▶ **DOCUMENT EXTRACT**
╔══

When estimating time to complete task without accounting for velocity, it often becomes the habit of a team to try and account for unplanned work by 'padding' effort estimates to leave space for the unexpected.  This padding is completely subject to individual judgement and can carry with it a large degree of inaccuracy.

Even the riskiest project will have statistical patterns of unplanned work.  Over time, these patterns can be tracked, providing developers with useful information with which to construct future estimates.  It is not unusual for a planned sprint to have as much as 50% of its work appear midway and be completely unplanned.  However, it is also not unusual for the next 3 sprints following this one to have the same percentage of unplanned work.

By accounting for unplanned work separate from planned work, and ensuring that the estimates against tasks are performed using a relative sizing system, it creates a flexible and accurate way to fill a sprint's capacity without trying to align all planned work to a standard 40 hour working week.

For example, lets say we have a single developer working a standard 80 hours over a two week sprint.  At the beginning of the sprint, the developer identifies 4 tasks that will need to be completed during the sprint.  Each task is estimated at 20 hours each.

╚══

▶ **SET OF TASKS**
A. Print the part of the passage on sprint estimation starting with "Even the riskiest" and going on through "percentage of unplanned work.".
B. In the passage on sprint estimation, how many hours is each of the developer's four tasks estimated to take?
C. Go on with the passage on sprint estimation from the point where it stops.

▶ **DATA EXCERPT**
╔══

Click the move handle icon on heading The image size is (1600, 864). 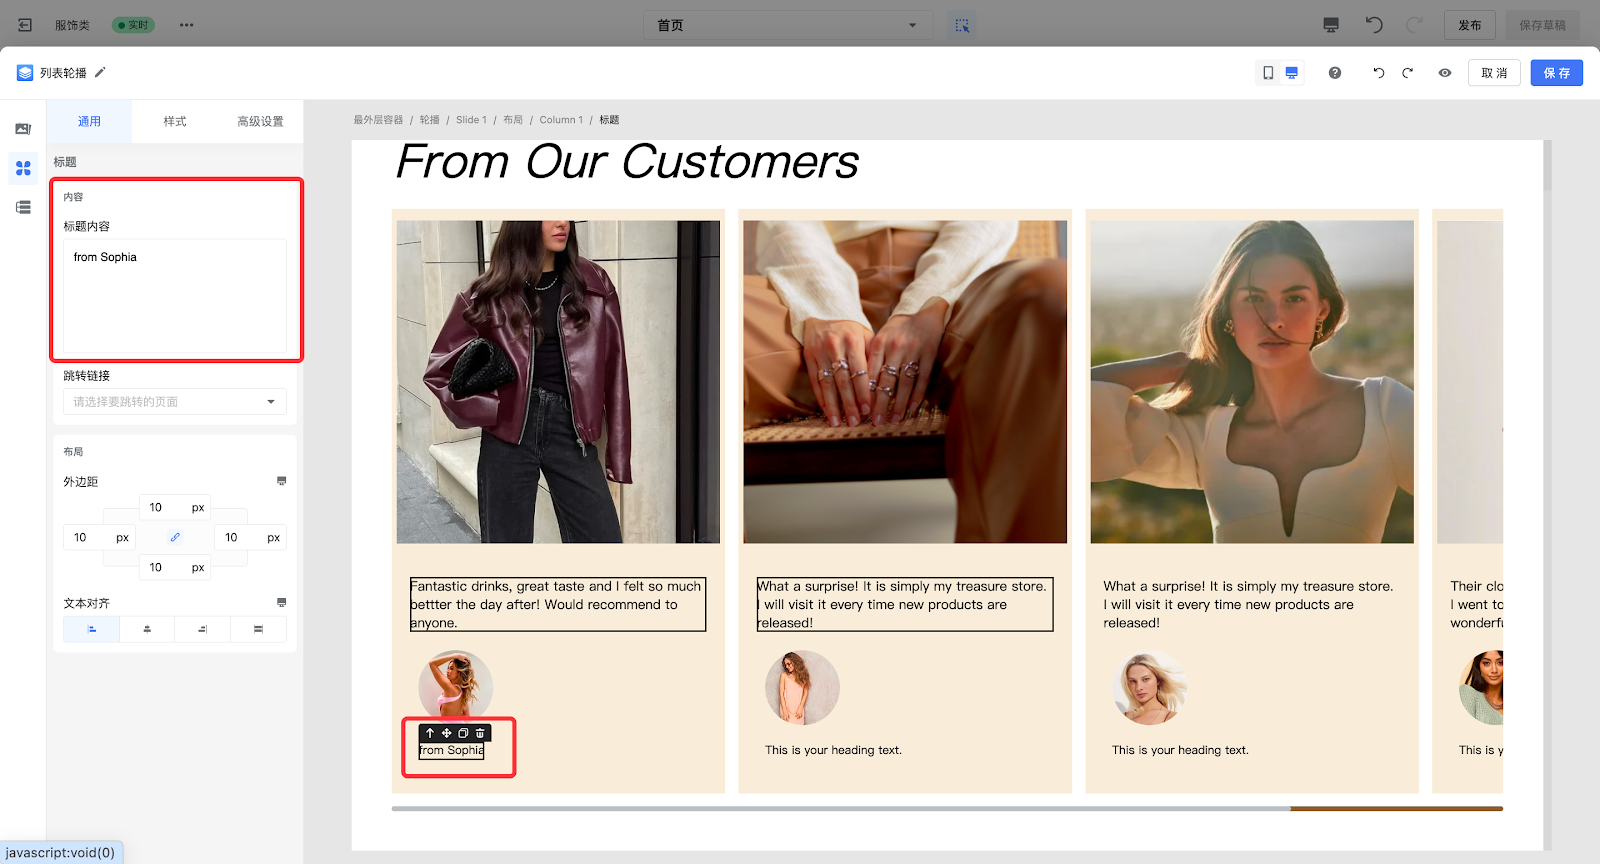[x=446, y=733]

╚══

▶ **ANSWERS IN ORDER**
A.
Even the riskiest project will have statistical patterns of unplanned work.  Over time, these patterns can be tracked, providing developers with useful information with which to construct future estimates.  It is not unusual for a planned sprint to have as much as 50% of its work appear midway and be completely unplanned.  However, it is also not unusual for the next 3 sprints following this one to have the same percentage of unplanned work.

B. Each task is estimated at 20 hours.

C.
Partway through the first week, the product owner applies pressure to the developer to include an additional task estimated at 10 hours of extra work.  Having anticipating that some unexpected work would appear during the sprint, the developer includes the unplanned task in the sprint and hopes that the blunt estimates given for the planning work will be enough to cover for the extra load.

Partway through the second week, the product owner introduces another unplanned task estimated at 10 hours.  While uneasy about overloading the sprint, the developer accepts the unplanned task, warning the product owner that this may have an impact on existing commitments.  Without any solid figures to clarify the impact on the planned work, no long term plans are adjusted.

Finally, all tasks are completed on time - at the expense of 10 hours of overtime.


This could be compared to a situation as follows:


The same developer works a standard 80 hour sprint over two weeks.  Based on the previous sprint done, the developer knows that he has an individual output velocity of 5 'points' per day of effort.  This would give a total working capacity of 50 points over the entire sprint.  The developer also knows that from the previous sprint, 10 points of the work done came from unplanned tasks.  With this knowledge, he is able to confidently commit himself to 40 points worth of planned tasks.

Partway through the first week of the sprint, the product owner introduces an unspecified but not entirely unexpected change to the sprint - introducing an additional task with a size of 10 points.  The developer is able to confidently commit to the new task and continues with the sprint.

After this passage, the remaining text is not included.